As I got closer to viability I was offered surgery to try and place a stitch, it was very high risk and unlikely to work, but at that point there wasn’t any alternative to try and save the pregnancy. It ultimately didn’t work and in the process my waters broke. But still nothing happened.
It was on day 7 when I had amazingly reached 23 weeks and 5 days, they decided to transfer me to a specialist Centre as my baby may be viable. They said if he was delivered, he had a chance of life – I finally allowed myself to have a slither of hope.
The ambulance arrived and the doctor came for the final exam and check before they could put me in the ambulance. Unfortunately they found that I was now 10 cm dilated and the umbilical cord was hanging down; my hopes of being transferred and hanging on to viability felt snatched away. I delivered a few minutes later.
James was born and taken by the doctors, but it was clear he was too small to survive. Me and my husband held him, and sang to him, and he stayed with us for the next hour.
Once home it was surreal. I did not know what to do. I couldn’t focus on anything, I couldn’t sleep, but I was too tired to function. I remember hearing babies crying in the wardrobes and not wanting to be left alone.
In hindsight we often forget about the partners and other family members, everyone scrambles around the mum. I find often it’s the dads who get ignored and struggle not knowing what to do.
During the weeks after I struggled with postnatal depression and good old fashioned bereavement. I went to see my GP and was heartbroken that 6 weeks after his death her advice was to take long walks. After having the most amazing care from the maternity team I felt horribly let down, even worse it was by my own profession!
I’ve struggled with depression and the after effects for nearly 9 years and both me and my partner just struggled through. We should have got help, counselling, but didn’t and subsequently our marriage broke down as these things change people.

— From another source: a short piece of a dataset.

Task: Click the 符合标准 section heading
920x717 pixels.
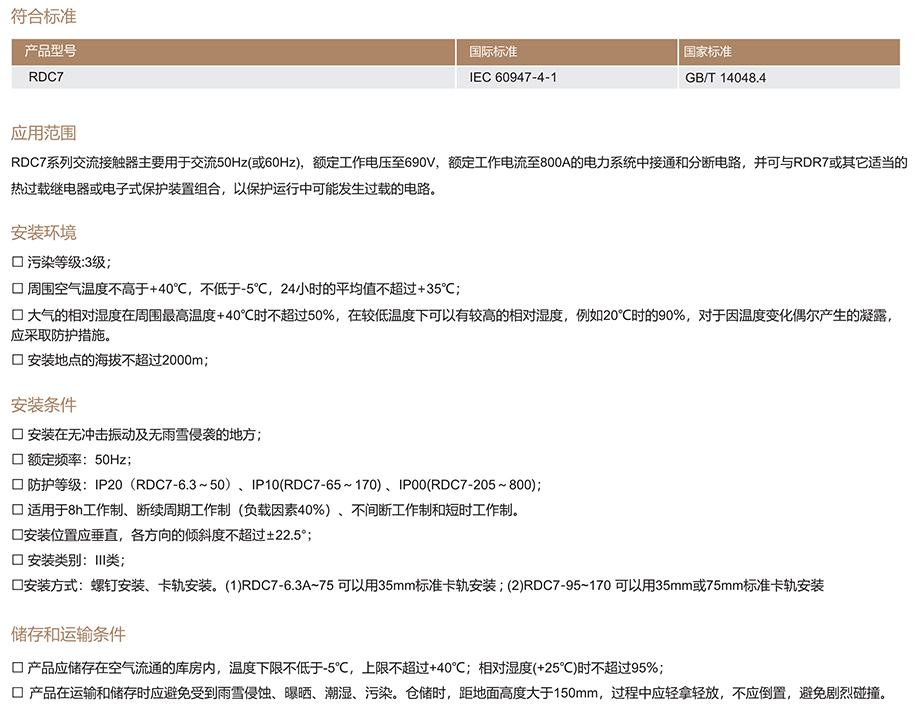Action: tap(43, 18)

I don’t want to end this on doom and gloom. I’m not a fan of the word rainbow baby, but I went on to have an amazing little girl, though I may be a single parent now, we are doing great. I’m starting to get back to who I used to be and enjoying life.
It will never leave me but, you can move on, and it can get easier. I am grateful to live in a world where termination was an option for me and I had family and friends to support me.
I have a new kind of empathy when dealing with my patients, friends and family who have been through this. I will often cry after a patient leaves my room or I speak to them on the phone if it triggers me, but I am ok with that, I wouldn’t not want to see these patients, doctors are only human.
It’s ok not to know what to say or do when someone has lost a baby, it’s ok to be self-protective and say I’m sorry I am struggling with this situation myself I need some space, it’s also ok not to say a thing and just listen.